▸ **Task item**:
Would you restate all the data that follows, word for word?

--- START ---

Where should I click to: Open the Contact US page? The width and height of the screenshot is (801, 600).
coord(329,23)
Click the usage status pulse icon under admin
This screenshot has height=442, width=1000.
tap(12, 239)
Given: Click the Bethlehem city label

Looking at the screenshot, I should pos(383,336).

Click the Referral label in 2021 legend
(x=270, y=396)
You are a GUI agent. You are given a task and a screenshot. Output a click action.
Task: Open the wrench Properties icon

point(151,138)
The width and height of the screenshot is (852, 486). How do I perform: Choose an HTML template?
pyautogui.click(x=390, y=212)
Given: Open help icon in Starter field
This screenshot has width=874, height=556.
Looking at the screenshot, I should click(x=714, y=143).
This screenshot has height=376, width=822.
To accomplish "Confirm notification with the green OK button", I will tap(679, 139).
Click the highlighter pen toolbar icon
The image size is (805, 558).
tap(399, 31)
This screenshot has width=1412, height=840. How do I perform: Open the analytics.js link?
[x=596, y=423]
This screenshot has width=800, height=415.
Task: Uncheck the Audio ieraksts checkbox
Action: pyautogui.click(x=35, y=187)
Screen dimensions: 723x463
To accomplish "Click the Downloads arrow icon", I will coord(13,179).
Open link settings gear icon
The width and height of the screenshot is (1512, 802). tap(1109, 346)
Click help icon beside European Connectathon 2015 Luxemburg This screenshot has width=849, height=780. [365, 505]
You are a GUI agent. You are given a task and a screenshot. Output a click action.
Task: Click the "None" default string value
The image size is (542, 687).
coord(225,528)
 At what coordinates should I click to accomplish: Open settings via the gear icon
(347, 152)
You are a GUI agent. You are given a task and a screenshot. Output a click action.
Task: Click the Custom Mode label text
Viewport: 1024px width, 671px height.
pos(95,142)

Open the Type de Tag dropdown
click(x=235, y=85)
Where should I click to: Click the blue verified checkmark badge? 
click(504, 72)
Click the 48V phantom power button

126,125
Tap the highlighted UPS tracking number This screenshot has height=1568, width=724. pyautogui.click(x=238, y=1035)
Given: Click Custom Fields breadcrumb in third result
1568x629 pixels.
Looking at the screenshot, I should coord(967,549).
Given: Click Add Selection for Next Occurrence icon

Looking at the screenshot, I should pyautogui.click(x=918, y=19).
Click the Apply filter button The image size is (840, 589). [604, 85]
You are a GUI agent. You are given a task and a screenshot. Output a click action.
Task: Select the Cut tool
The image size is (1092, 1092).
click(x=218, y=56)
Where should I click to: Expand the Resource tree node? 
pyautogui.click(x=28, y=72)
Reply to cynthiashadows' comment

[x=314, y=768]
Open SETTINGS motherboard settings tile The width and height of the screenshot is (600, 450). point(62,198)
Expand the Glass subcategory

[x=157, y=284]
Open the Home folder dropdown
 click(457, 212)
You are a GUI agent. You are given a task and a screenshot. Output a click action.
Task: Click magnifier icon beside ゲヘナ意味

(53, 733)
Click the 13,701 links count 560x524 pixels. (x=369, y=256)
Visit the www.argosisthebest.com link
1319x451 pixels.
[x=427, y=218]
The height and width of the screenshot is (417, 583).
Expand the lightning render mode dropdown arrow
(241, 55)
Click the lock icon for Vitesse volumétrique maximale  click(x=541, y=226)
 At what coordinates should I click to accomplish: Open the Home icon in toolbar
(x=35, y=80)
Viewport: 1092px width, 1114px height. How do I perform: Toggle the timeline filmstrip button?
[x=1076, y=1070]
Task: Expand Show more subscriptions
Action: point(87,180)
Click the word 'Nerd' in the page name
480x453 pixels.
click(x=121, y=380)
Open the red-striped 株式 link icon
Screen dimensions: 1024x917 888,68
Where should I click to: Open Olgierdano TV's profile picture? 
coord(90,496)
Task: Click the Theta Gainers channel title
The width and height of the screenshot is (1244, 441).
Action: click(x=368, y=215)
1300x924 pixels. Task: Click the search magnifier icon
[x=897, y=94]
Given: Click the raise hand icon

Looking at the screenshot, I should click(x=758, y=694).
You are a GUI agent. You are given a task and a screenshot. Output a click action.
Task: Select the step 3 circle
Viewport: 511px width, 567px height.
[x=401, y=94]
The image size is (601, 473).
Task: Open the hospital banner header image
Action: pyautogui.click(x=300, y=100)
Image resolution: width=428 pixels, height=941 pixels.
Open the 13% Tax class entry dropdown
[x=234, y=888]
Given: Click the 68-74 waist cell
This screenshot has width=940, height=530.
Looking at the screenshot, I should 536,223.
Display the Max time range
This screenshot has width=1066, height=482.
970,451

--- END ---

▸ **Exercise output**:
Where should I click to: Open the Contact US page? The width and height of the screenshot is (801, 600).
coord(329,23)
Click the usage status pulse icon under admin
This screenshot has height=442, width=1000.
tap(12, 239)
Given: Click the Bethlehem city label

Looking at the screenshot, I should pos(383,336).

Click the Referral label in 2021 legend
(x=270, y=396)
You are a GUI agent. You are given a task and a screenshot. Output a click action.
Task: Open the wrench Properties icon

point(151,138)
The width and height of the screenshot is (852, 486). How do I perform: Choose an HTML template?
pyautogui.click(x=390, y=212)
Given: Open help icon in Starter field
This screenshot has width=874, height=556.
Looking at the screenshot, I should click(x=714, y=143).
This screenshot has height=376, width=822.
To accomplish "Confirm notification with the green OK button", I will tap(679, 139).
Click the highlighter pen toolbar icon
The image size is (805, 558).
tap(399, 31)
This screenshot has width=1412, height=840. How do I perform: Open the analytics.js link?
[x=596, y=423]
This screenshot has width=800, height=415.
Task: Uncheck the Audio ieraksts checkbox
Action: pyautogui.click(x=35, y=187)
Screen dimensions: 723x463
To accomplish "Click the Downloads arrow icon", I will coord(13,179).
Open link settings gear icon
The width and height of the screenshot is (1512, 802). tap(1109, 346)
Click help icon beside European Connectathon 2015 Luxemburg This screenshot has width=849, height=780. [365, 505]
You are a GUI agent. You are given a task and a screenshot. Output a click action.
Task: Click the "None" default string value
The image size is (542, 687).
coord(225,528)
 At what coordinates should I click to accomplish: Open settings via the gear icon
(347, 152)
You are a GUI agent. You are given a task and a screenshot. Output a click action.
Task: Click the Custom Mode label text
Viewport: 1024px width, 671px height.
pos(95,142)

Open the Type de Tag dropdown
click(x=235, y=85)
Where should I click to: Click the blue verified checkmark badge? 
click(504, 72)
Click the 48V phantom power button

126,125
Tap the highlighted UPS tracking number This screenshot has height=1568, width=724. pyautogui.click(x=238, y=1035)
Given: Click Custom Fields breadcrumb in third result
1568x629 pixels.
Looking at the screenshot, I should coord(967,549).
Given: Click Add Selection for Next Occurrence icon

Looking at the screenshot, I should pyautogui.click(x=918, y=19).
Click the Apply filter button The image size is (840, 589). [604, 85]
You are a GUI agent. You are given a task and a screenshot. Output a click action.
Task: Select the Cut tool
The image size is (1092, 1092).
click(x=218, y=56)
Where should I click to: Expand the Resource tree node? 
pyautogui.click(x=28, y=72)
Reply to cynthiashadows' comment

[x=314, y=768]
Open SETTINGS motherboard settings tile The width and height of the screenshot is (600, 450). point(62,198)
Expand the Glass subcategory

[x=157, y=284]
Open the Home folder dropdown
 click(457, 212)
You are a GUI agent. You are given a task and a screenshot. Output a click action.
Task: Click magnifier icon beside ゲヘナ意味

(53, 733)
Click the 13,701 links count 560x524 pixels. (x=369, y=256)
Visit the www.argosisthebest.com link
1319x451 pixels.
[x=427, y=218]
The height and width of the screenshot is (417, 583).
Expand the lightning render mode dropdown arrow
(241, 55)
Click the lock icon for Vitesse volumétrique maximale  click(x=541, y=226)
 At what coordinates should I click to accomplish: Open the Home icon in toolbar
(x=35, y=80)
Viewport: 1092px width, 1114px height. How do I perform: Toggle the timeline filmstrip button?
[x=1076, y=1070]
Task: Expand Show more subscriptions
Action: point(87,180)
Click the word 'Nerd' in the page name
480x453 pixels.
click(x=121, y=380)
Open the red-striped 株式 link icon
Screen dimensions: 1024x917 888,68
Where should I click to: Open Olgierdano TV's profile picture? 
coord(90,496)
Task: Click the Theta Gainers channel title
The width and height of the screenshot is (1244, 441).
Action: click(x=368, y=215)
1300x924 pixels. Task: Click the search magnifier icon
[x=897, y=94]
Given: Click the raise hand icon

Looking at the screenshot, I should click(x=758, y=694).
You are a GUI agent. You are given a task and a screenshot. Output a click action.
Task: Select the step 3 circle
Viewport: 511px width, 567px height.
[x=401, y=94]
The image size is (601, 473).
Task: Open the hospital banner header image
Action: pyautogui.click(x=300, y=100)
Image resolution: width=428 pixels, height=941 pixels.
Open the 13% Tax class entry dropdown
[x=234, y=888]
Given: Click the 68-74 waist cell
This screenshot has width=940, height=530.
Looking at the screenshot, I should 536,223.
Display the Max time range
This screenshot has width=1066, height=482.
970,451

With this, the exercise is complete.